Ennis has also played for Miami, New Orleans, Memphis, Houston and Detroit in his journeyman career. In 347 career appearances, he’s averaged 6.5 PPG and 3.3 RPG in 20.1 MPG. He’s a career 35.0% 3-point shooter.

Ennis had a player option worth $2.13MM but he declined it in order to test the free agent market. He wound up right back where he started and could be the team’s starting small forward, depending upon how the remainder of the team’s offseason plays out.

James Ennis Declining Option, Will Become Free Agent

Magic swingman James Ennis will turn down his player option for the 2020/21 season and become a free agent, sources tell Shams Charania of The Athletic (Twitter link).

Ennis’ option was worth the veteran’s minimum ($2.13MM), so there’s little risk in declining it in search of a more favorable deal. If he ends up on another minimum deal, it’d be worth about $2.03MM, so his pay cut would be minimal.

Ennis, who re-signed with the 76ers as a free agent last summer, averaged 5.8 PPG and 3.1 RPG in 49 games (15.8 MPG) as part of Philadelphia’s rotation. However, when they went out and acquired Alec Burks and Glenn Robinson III at the trade deadline for depth purposes, the Sixers decided to move Ennis, sending him to Orlando for a second-round pick.

With the Magic, Ennis recorded 8.5 PPG and 4.8 RPG on .451/.286/.838 shooting in 20 games (24.5 MPG). He also started all five of Orlando’s playoff games.

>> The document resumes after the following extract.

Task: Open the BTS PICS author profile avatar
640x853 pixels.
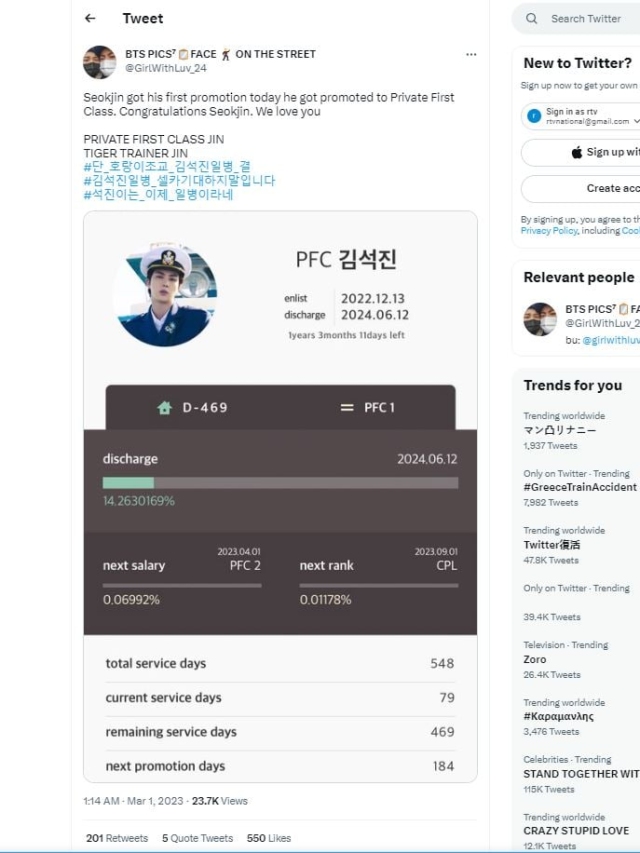Action: click(100, 62)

And-Ones: Option Decisions, Avdija, Draft, Onuaku

With the NBA season over and 2020’s free agent period approaching (eventually), John Hollinger of The Athletic takes a look at all 43 team and player option decisions that must be made this fall, evaluating which options are likely to be exercised and which will be turned down.

While Anthony Davis and Jerami Grant are viewed as the only locks to decline their respective player options this offseason, Hollinger identifies seven more players who he thinks will opt for free agency: Kentavious Caldwell-Pope, Rajon Rondo, JaVale McGee, Wesley Matthews, Austin Rivers, Willie Cauley-Stein, and James Ennis.

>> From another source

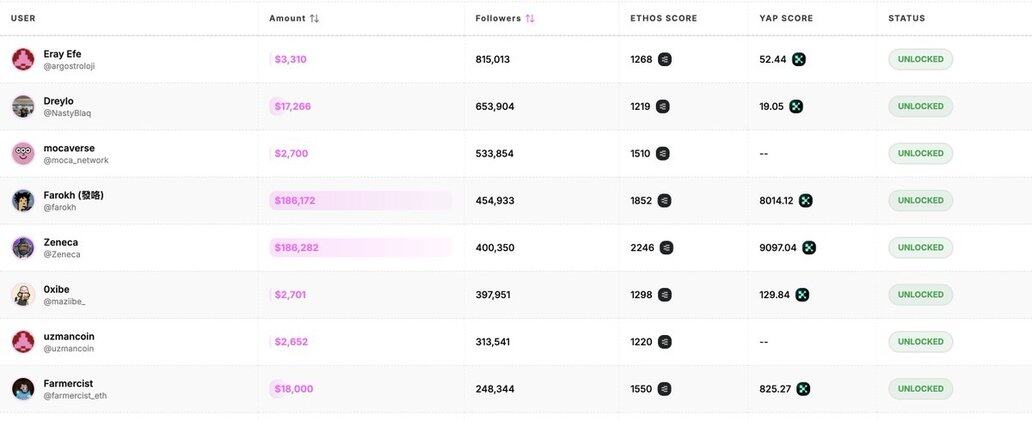
Task: Sort table by Amount column
Action: [314, 18]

With the exception of Caldwell-Pope, McGee, and Cauley-Stein – who is technically earning slightly above the minimum – those players are all on minimum-salary deals, so it won’t be a surprise if they explore the open market, even if they have to settle for another minimum contract. However, KCP’s case should be interesting — his $8.49MM option for 2020/21 is close to mid-level territory, but he could still probably do better after an impressive showing in the NBA Finals.

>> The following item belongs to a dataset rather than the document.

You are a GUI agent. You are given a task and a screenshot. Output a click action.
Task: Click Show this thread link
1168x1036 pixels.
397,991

Here are more odds and ends from around the basketball world:

  • ESPN’s Brian Windhorst and Bobby Marks take a look at next steps for the NBA, including what next season’s schedule might look like and when roster moves might resume. While there’s currently a freeze on transactions, team executives confirmed to ESPN that the moratorium will be lifted and trades will be permitted before the draft on November 18.
  • Kevin O’Connor of The Ringer and Jeremy Woo of SI.com have each published updated versions of their mock drafts for 2020. Both draft experts have Anthony Edwards going No. 1, but O’Connor has a surprise pick at No. 2, penciling in Deni Avdija. League executives expect Avdija to “enter the mainstream conversation as a top-three pick” in the coming weeks, according to O’Connor.
  • Former NBA big man Chinanu Onuaku has reached an agreement to sign with Croatian team KK Zadar, a source tells Emiliano Carchia of Sportando. Onuaku was the 37th overall pick in the 2016 draft, but didn’t see much action in two seasons with Houston, appearing in just six total games before being traded and waived.